I assume it’s a categorical column causing the error and you don’t have anndata2ri v1.0.2. If I’m right, this is a duplicate of #39 and you can fix it by updating to 1.0.2.
If not, please continue:
“Non-empty” isn’t the issue: as you see, .obs
converts fine, and it uses the exact same conversion function.

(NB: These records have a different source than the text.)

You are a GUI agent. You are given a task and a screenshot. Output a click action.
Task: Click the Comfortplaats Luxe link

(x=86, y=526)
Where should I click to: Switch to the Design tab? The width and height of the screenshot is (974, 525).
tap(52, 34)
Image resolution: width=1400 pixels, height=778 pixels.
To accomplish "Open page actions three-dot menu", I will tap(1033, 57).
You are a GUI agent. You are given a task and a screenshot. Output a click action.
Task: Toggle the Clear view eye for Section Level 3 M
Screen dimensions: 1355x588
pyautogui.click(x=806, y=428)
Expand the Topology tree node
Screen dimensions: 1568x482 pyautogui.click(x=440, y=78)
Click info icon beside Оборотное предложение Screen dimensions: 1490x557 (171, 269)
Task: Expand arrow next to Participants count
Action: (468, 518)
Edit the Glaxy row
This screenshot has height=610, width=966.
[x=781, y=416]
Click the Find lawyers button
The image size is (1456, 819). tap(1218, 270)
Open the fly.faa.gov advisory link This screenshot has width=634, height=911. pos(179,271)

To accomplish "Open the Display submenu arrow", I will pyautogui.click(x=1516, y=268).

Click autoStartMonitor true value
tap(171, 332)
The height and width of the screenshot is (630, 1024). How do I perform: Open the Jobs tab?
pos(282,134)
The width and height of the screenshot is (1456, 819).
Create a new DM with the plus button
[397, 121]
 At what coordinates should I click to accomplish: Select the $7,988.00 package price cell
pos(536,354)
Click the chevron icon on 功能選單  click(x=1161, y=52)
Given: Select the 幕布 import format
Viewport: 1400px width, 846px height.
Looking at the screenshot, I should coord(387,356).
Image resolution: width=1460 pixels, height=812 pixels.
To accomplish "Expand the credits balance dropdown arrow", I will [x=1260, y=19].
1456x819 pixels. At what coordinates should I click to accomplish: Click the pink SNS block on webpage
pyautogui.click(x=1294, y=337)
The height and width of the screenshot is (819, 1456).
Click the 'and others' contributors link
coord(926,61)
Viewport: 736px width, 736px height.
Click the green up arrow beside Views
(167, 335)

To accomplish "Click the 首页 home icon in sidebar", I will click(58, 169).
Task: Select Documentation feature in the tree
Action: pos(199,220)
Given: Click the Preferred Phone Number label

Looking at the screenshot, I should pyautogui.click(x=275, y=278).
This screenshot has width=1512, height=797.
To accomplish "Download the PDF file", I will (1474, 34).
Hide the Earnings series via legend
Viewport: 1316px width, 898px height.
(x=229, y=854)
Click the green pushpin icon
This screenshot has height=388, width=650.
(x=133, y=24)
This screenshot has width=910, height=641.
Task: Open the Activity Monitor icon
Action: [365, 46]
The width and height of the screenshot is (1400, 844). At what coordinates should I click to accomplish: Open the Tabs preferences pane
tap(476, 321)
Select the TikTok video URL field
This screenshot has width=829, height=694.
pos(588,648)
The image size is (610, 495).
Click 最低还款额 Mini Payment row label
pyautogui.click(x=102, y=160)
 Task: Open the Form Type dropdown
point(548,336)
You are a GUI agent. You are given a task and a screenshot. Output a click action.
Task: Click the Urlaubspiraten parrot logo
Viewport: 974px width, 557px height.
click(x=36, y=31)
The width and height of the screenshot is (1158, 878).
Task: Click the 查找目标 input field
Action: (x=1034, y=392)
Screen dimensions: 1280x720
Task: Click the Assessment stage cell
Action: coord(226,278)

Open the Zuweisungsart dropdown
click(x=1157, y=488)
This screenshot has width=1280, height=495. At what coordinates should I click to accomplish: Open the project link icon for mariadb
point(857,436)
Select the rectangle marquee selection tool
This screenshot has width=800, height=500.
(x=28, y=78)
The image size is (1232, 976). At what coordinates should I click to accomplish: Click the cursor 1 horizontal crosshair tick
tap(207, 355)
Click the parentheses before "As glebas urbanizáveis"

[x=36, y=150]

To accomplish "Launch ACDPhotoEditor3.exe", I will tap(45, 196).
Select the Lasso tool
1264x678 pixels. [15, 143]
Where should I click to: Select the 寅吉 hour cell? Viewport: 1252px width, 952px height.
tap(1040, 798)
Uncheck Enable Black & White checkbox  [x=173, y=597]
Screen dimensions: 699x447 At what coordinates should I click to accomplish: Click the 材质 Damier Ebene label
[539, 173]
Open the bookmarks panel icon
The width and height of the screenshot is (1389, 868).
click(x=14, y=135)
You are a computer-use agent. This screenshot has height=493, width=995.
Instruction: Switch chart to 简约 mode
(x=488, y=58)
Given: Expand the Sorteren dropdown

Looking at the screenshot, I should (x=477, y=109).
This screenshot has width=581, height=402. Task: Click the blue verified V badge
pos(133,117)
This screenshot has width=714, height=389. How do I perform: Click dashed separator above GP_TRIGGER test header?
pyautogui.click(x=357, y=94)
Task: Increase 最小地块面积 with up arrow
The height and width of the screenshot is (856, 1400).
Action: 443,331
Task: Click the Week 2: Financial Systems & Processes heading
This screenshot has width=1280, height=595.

It’s one or more of the .var
columns, and you have to find out which and why.
I use rpy2’s pandas2ri
to convert obs
’ and var
’s columns. Therefore I assume that unless it has to do with the rpy2 converters I activate, it’s an rpy2 issue or some column type that’s weird enough to not be supported.
Which .var
column(s) cause(s) the error? What dtype does it / do they have? Is it / are they categorical?
So I’m going to assume you had an old version and this is resolved. If not, please comment here and tell me what I asked for in the previous comment.